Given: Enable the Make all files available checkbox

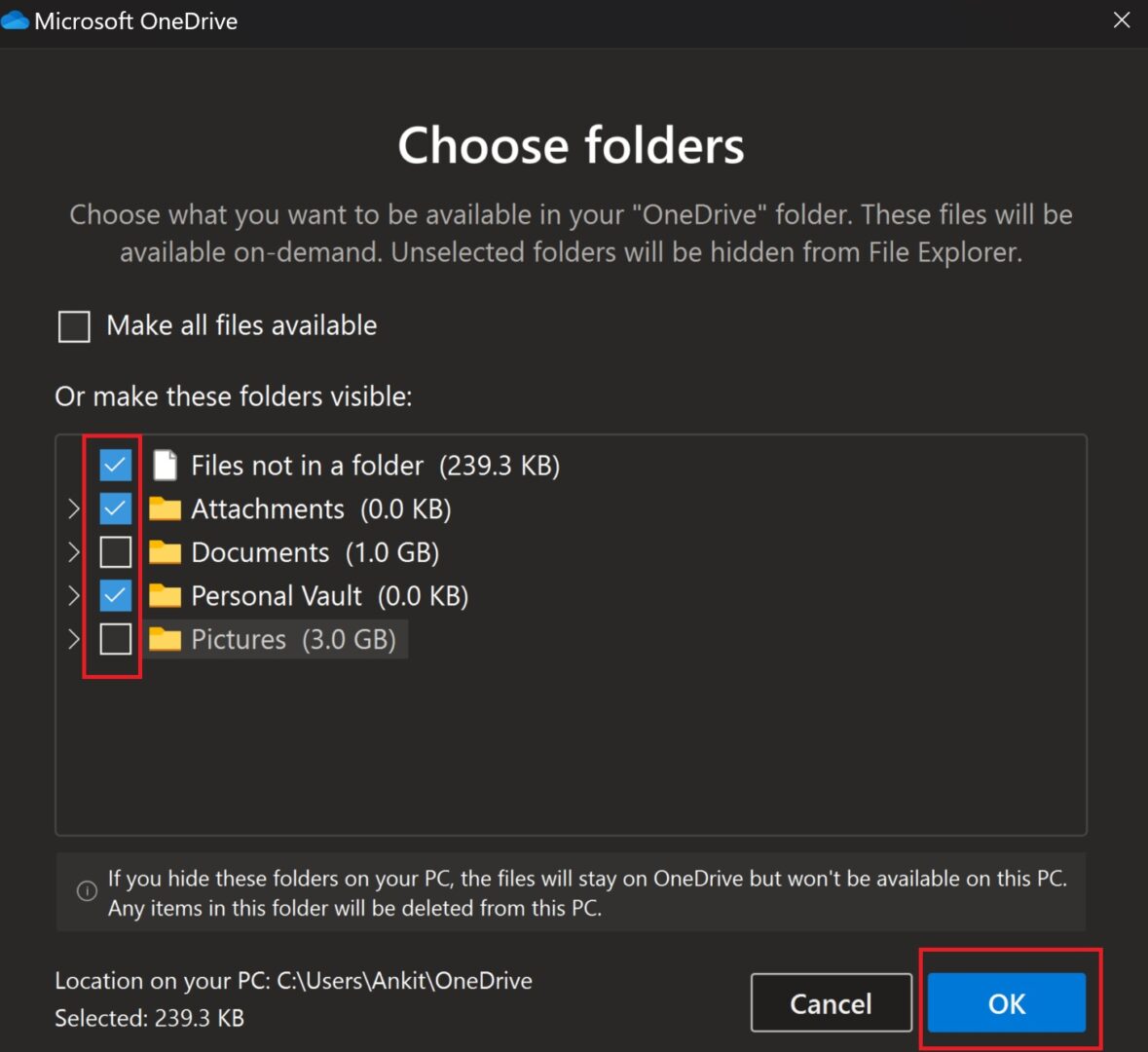Looking at the screenshot, I should (75, 326).
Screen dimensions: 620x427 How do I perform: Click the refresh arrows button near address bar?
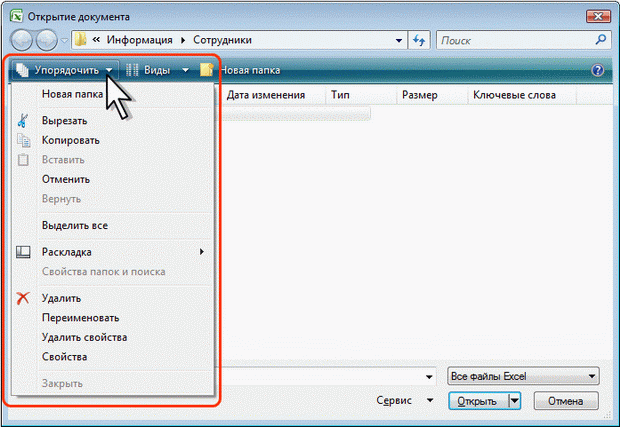click(x=419, y=40)
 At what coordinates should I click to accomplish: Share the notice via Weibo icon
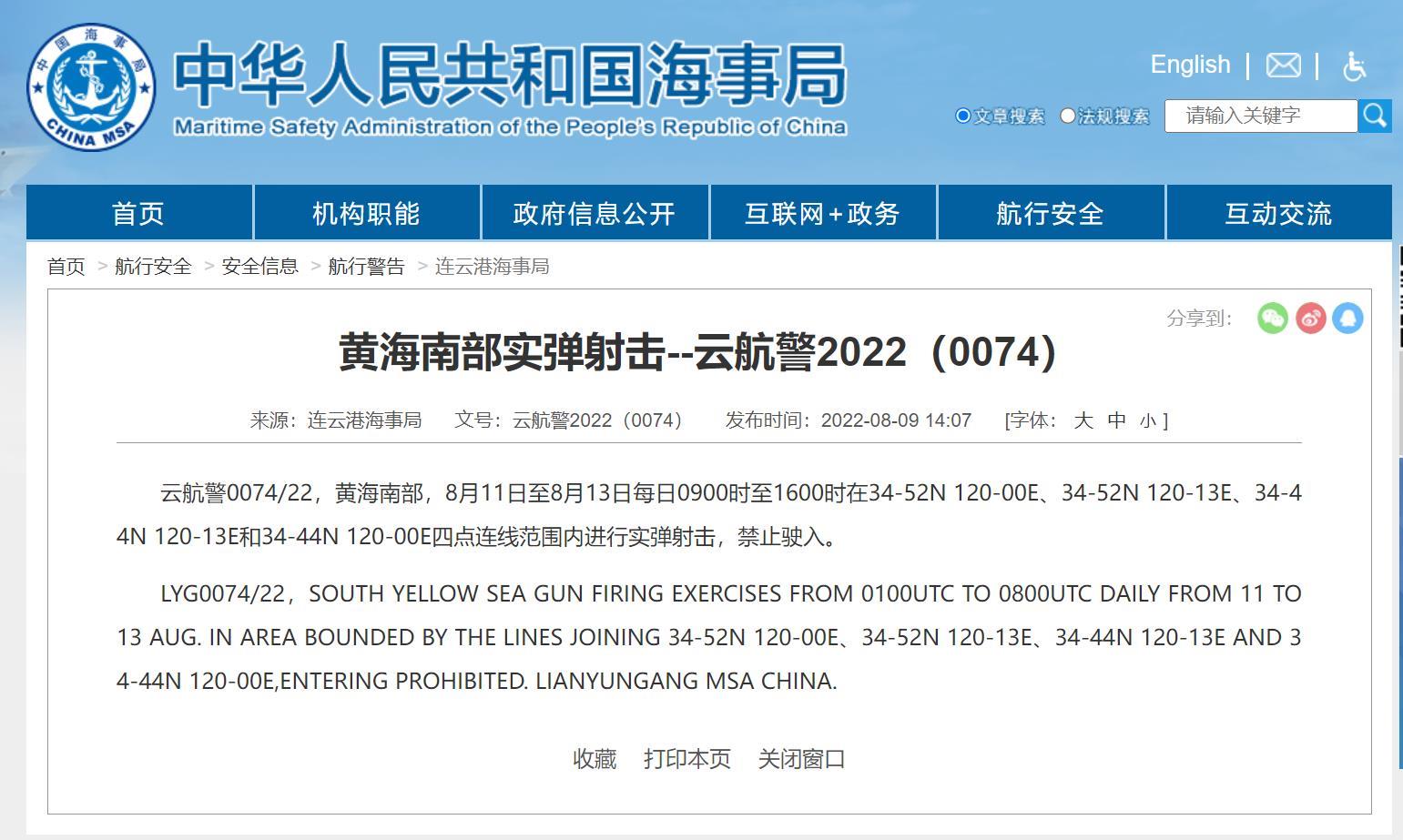1310,318
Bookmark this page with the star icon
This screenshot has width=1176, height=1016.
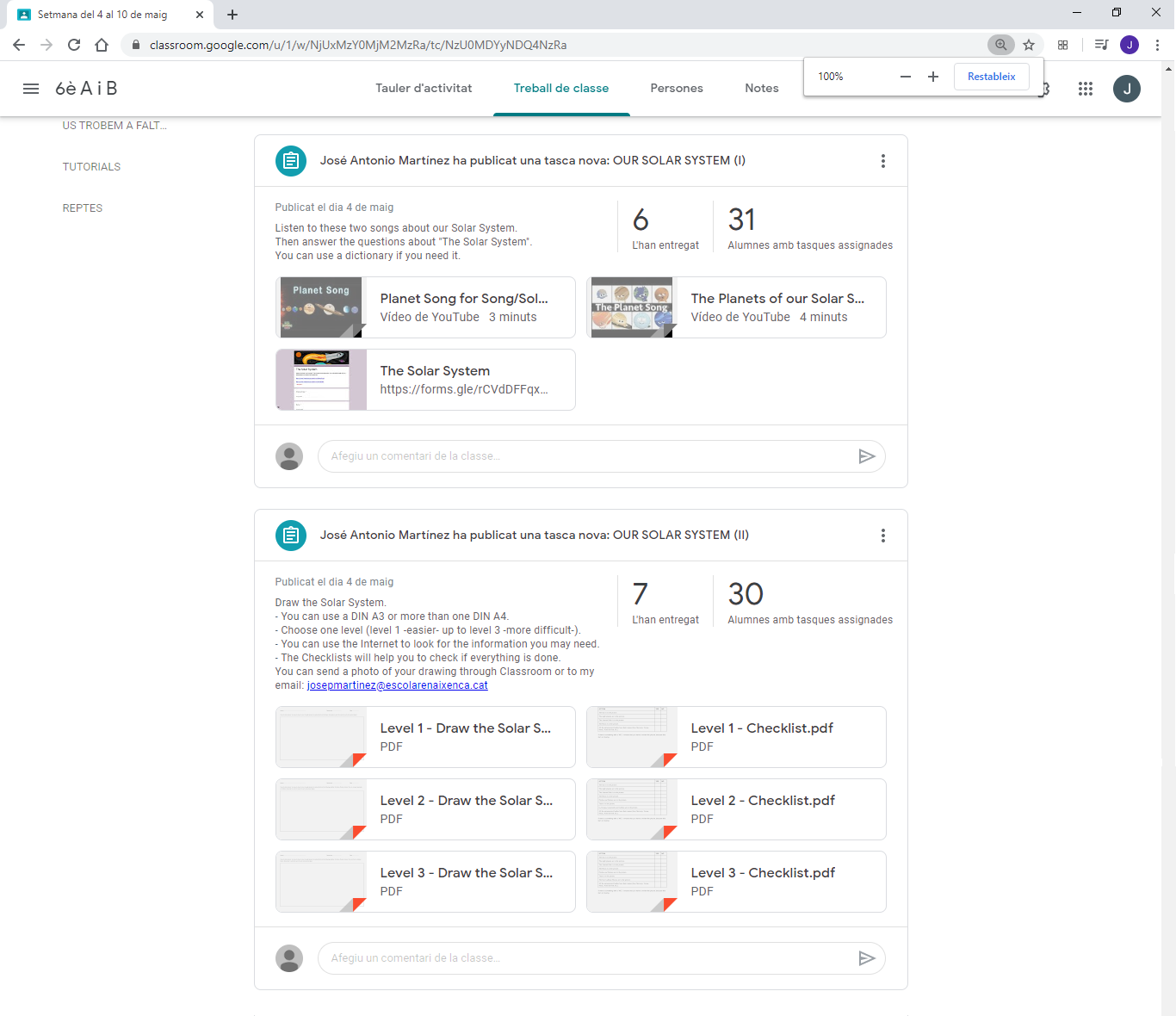[x=1029, y=45]
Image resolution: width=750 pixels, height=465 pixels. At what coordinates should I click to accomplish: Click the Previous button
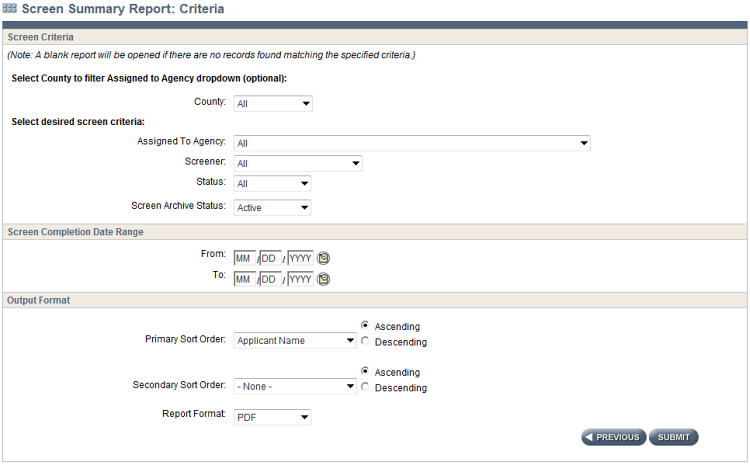(613, 437)
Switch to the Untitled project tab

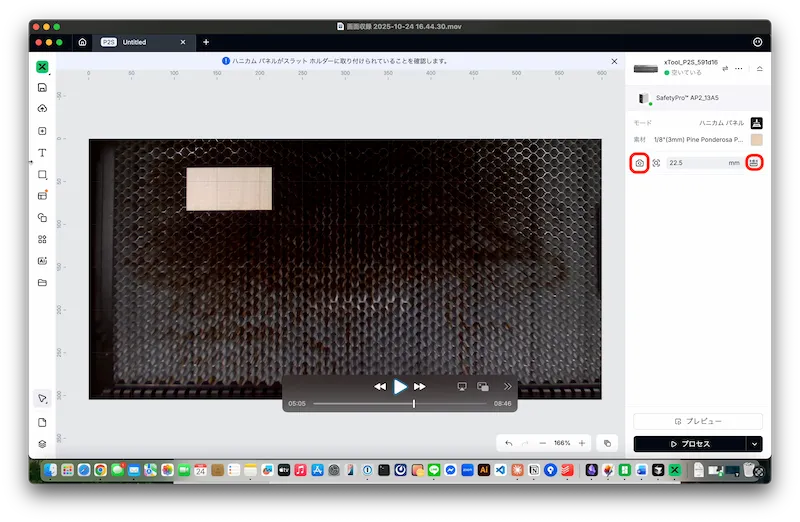click(133, 42)
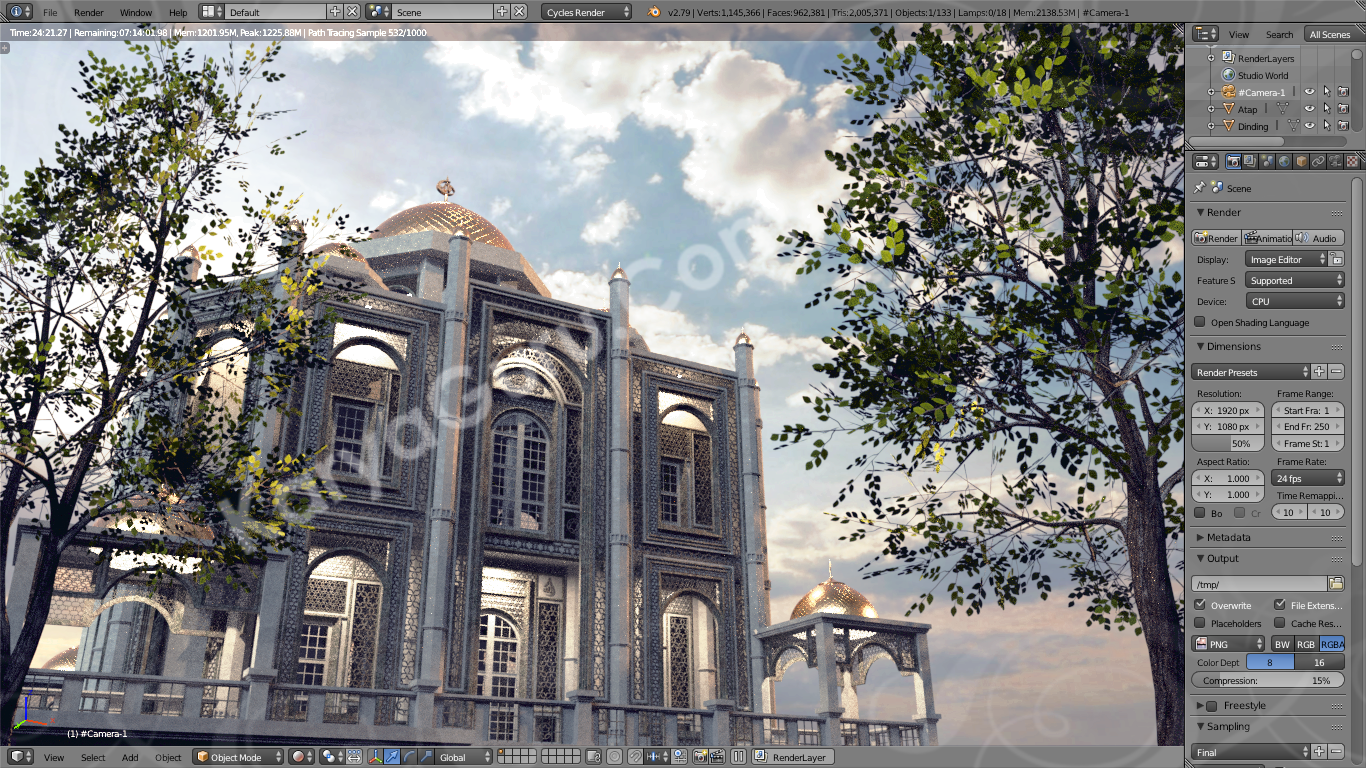Toggle the 3D manipulator axes icon
Viewport: 1366px width, 768px height.
coord(374,757)
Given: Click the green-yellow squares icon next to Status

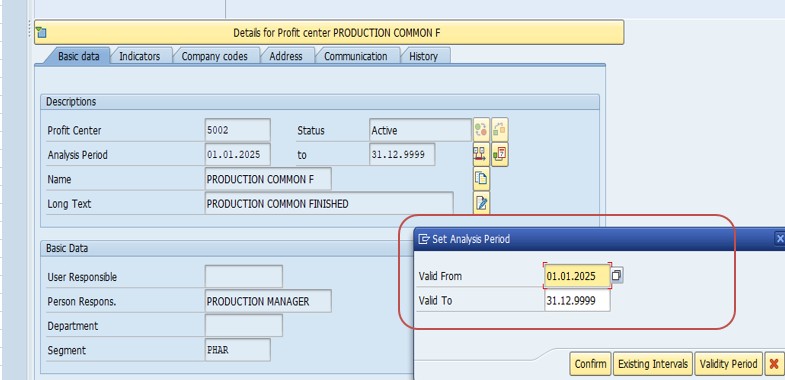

-------------------------

* Exercise directions *
Drop every picture, then write out the remaining entries above exactly as they appear.

* Output of the task *
Given: Enable the Make all files available checkbox

Looking at the screenshot, I should (75, 326).
Screen dimensions: 620x427 How do I perform: Click the refresh arrows button near address bar?
click(x=419, y=40)
 At what coordinates should I click to accomplish: Share the notice via Weibo icon
1310,318
Bookmark this page with the star icon
This screenshot has width=1176, height=1016.
[x=1029, y=45]
Image resolution: width=750 pixels, height=465 pixels. At what coordinates should I click to accomplish: Click the Previous button
(613, 437)
Switch to the Untitled project tab

click(133, 42)
Toggle the 3D manipulator axes icon
Viewport: 1366px width, 768px height.
coord(374,757)
Given: Click the green-yellow squares icon next to Status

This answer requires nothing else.